Political correspondent Robert Merrick looks at which direction the Lib Dems will take with Sir Ming at the helm.

EVERYONE agrees the new Liberal Democrat leader is honest, compassionate and a safe pair of hands, but there is no such consensus about where he will take his party.

Will we see the Sir Menzies Campbell who nearly joined the Labour Party in his youth and who made his name opposing the invasion of Iraq, cementing the Lib Dems' reputation as a party of the left? It was that man who yesterday pledged a "crusade against poverty", to bring values back to politics and quoted Beveridge, author of the welfare state.

Or will he be Ming the Merciless who will ruthlessly ditch the old social liberalism loved by the party's members?

Such tactics - scrapping the tax-and-spend approach and even a commitment to a tax-funded NHS - could tear the Lib Dems in two, just as the Tories, under David Cameron, are on the rise.

A third scenario is that, having picked a 64-year-old cancer survivor who has flopped in the Commons recently, the party has condemned itself to drift and gently decline.

If so, members who chose the safe option of Sir Ming will soon regret not having gambled on a younger, more radical choice.

What is certain is that we will find out soon, as the party's spring conference begins in Harrogate today and with crucial local elections only two months away.

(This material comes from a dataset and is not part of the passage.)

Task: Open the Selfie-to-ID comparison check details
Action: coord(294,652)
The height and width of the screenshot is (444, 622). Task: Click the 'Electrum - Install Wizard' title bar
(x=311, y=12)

Sir Ming finds his party in surprisingly rude health, having bounced back from headlines about drunks and rent boys to healthy poll ratings and a by-election triumph in Dunfermline.

But doubts will remain about the vitality of the new leader, who appears to have won despite, not because of, his performance during the campaign.

As acting leader, he enjoyed a huge advantage over his rivals by speaking for the Lib Dems at weekly question time in the Commons and later on TV news clips. But he never impressed, offering up questions that failed to hit home, jokes that fell flat and, on one occasion, falling into an obvious trap gleefully exploited by Tony Blair.

At the hustings, he said little of note on policy, allowing rival Chris Huhne to set the agenda on Iraq, "green" taxes and nuclear weapons while displaying his economics expertise.

Under Mr Kennedy, the Lib Dems punched above their weight because of their leader's popularity with the wider public. The same is unlikely to be true of his replacement.

Most worryingly, Sir Ming looks much older than his 64 years, raising doubts that he is in shape for the slog of an election campaign - and adding to the evidence that he is a "stopgap".

Huhne sounded desperate yesterday when he attempted to squash that criticism by pointing out Campbell was "only a year older than Mick Jagger".

The new leader was also insisting he could do the job through two elections, by which time he would be 72.

But there is a reason why the rising stars backed Sir Ming - they think their turn is not far away.